■ **What is being asked**
Retype, exactly as they appear below, the lines between the line holding "Given: Open help with the question mark icon" and the line holding "You are a computer-use agent. The height", both ends included.

-- Provided records follows --

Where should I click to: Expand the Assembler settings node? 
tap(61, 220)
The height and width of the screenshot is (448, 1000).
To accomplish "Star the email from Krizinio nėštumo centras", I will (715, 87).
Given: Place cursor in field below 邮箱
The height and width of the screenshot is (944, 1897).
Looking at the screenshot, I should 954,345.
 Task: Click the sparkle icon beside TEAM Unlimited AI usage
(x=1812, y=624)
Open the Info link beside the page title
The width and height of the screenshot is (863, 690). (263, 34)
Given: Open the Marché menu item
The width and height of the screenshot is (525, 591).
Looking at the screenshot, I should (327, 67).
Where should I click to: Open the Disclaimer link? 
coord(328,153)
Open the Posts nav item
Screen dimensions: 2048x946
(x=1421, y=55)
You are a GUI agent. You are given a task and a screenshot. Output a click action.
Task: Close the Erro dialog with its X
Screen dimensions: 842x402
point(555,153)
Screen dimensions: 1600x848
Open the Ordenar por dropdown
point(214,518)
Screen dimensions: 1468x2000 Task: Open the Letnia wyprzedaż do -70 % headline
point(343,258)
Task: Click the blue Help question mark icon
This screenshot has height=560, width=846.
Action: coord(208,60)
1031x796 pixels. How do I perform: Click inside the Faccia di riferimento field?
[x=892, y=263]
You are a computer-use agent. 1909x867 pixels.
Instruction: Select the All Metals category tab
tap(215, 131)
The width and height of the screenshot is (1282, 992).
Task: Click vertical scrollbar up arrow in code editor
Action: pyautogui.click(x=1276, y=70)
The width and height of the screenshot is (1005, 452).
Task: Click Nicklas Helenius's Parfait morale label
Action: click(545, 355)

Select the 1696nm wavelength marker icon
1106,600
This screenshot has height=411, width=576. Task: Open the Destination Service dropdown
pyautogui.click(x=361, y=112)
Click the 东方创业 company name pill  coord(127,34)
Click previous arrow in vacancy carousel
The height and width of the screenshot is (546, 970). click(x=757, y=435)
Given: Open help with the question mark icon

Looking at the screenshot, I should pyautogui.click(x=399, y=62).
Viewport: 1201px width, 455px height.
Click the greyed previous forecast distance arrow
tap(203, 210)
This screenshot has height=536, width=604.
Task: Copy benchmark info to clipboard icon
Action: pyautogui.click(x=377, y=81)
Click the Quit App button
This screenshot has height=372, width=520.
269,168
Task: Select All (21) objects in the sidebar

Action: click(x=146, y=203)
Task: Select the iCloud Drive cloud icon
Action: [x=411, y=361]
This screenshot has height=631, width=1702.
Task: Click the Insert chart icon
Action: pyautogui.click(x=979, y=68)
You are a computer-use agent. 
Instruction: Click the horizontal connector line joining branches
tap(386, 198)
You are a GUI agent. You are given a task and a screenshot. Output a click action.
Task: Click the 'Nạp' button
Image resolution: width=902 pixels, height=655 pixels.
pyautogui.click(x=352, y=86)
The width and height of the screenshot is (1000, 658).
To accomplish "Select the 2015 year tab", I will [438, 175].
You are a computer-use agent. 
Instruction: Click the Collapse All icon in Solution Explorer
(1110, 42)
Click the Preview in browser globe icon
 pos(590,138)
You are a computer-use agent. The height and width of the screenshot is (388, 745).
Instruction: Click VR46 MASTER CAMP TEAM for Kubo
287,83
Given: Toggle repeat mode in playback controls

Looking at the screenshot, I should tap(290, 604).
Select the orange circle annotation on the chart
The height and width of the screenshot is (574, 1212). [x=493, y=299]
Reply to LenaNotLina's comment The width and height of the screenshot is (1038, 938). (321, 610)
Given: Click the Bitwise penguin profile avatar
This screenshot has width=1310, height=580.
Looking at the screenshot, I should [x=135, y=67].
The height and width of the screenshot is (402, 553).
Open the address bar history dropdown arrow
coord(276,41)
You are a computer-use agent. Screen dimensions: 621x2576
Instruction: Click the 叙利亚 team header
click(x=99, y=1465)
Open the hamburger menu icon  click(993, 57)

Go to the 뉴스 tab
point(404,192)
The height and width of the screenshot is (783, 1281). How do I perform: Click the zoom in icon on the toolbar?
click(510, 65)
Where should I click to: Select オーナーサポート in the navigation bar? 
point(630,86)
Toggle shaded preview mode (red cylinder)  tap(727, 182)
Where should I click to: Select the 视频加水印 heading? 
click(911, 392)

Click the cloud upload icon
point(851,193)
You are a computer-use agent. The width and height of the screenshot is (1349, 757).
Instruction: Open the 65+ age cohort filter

-- Provided records concluded --

■ **Your solution**
Given: Open help with the question mark icon

Looking at the screenshot, I should pyautogui.click(x=399, y=62).
Viewport: 1201px width, 455px height.
Click the greyed previous forecast distance arrow
tap(203, 210)
This screenshot has height=536, width=604.
Task: Copy benchmark info to clipboard icon
Action: pyautogui.click(x=377, y=81)
Click the Quit App button
This screenshot has height=372, width=520.
269,168
Task: Select All (21) objects in the sidebar

Action: click(x=146, y=203)
Task: Select the iCloud Drive cloud icon
Action: [x=411, y=361]
This screenshot has height=631, width=1702.
Task: Click the Insert chart icon
Action: pyautogui.click(x=979, y=68)
You are a computer-use agent. 
Instruction: Click the horizontal connector line joining branches
tap(386, 198)
You are a GUI agent. You are given a task and a screenshot. Output a click action.
Task: Click the 'Nạp' button
Image resolution: width=902 pixels, height=655 pixels.
pyautogui.click(x=352, y=86)
The width and height of the screenshot is (1000, 658).
To accomplish "Select the 2015 year tab", I will [438, 175].
You are a computer-use agent. 
Instruction: Click the Collapse All icon in Solution Explorer
(1110, 42)
Click the Preview in browser globe icon
 pos(590,138)
You are a computer-use agent. The height and width of the screenshot is (388, 745).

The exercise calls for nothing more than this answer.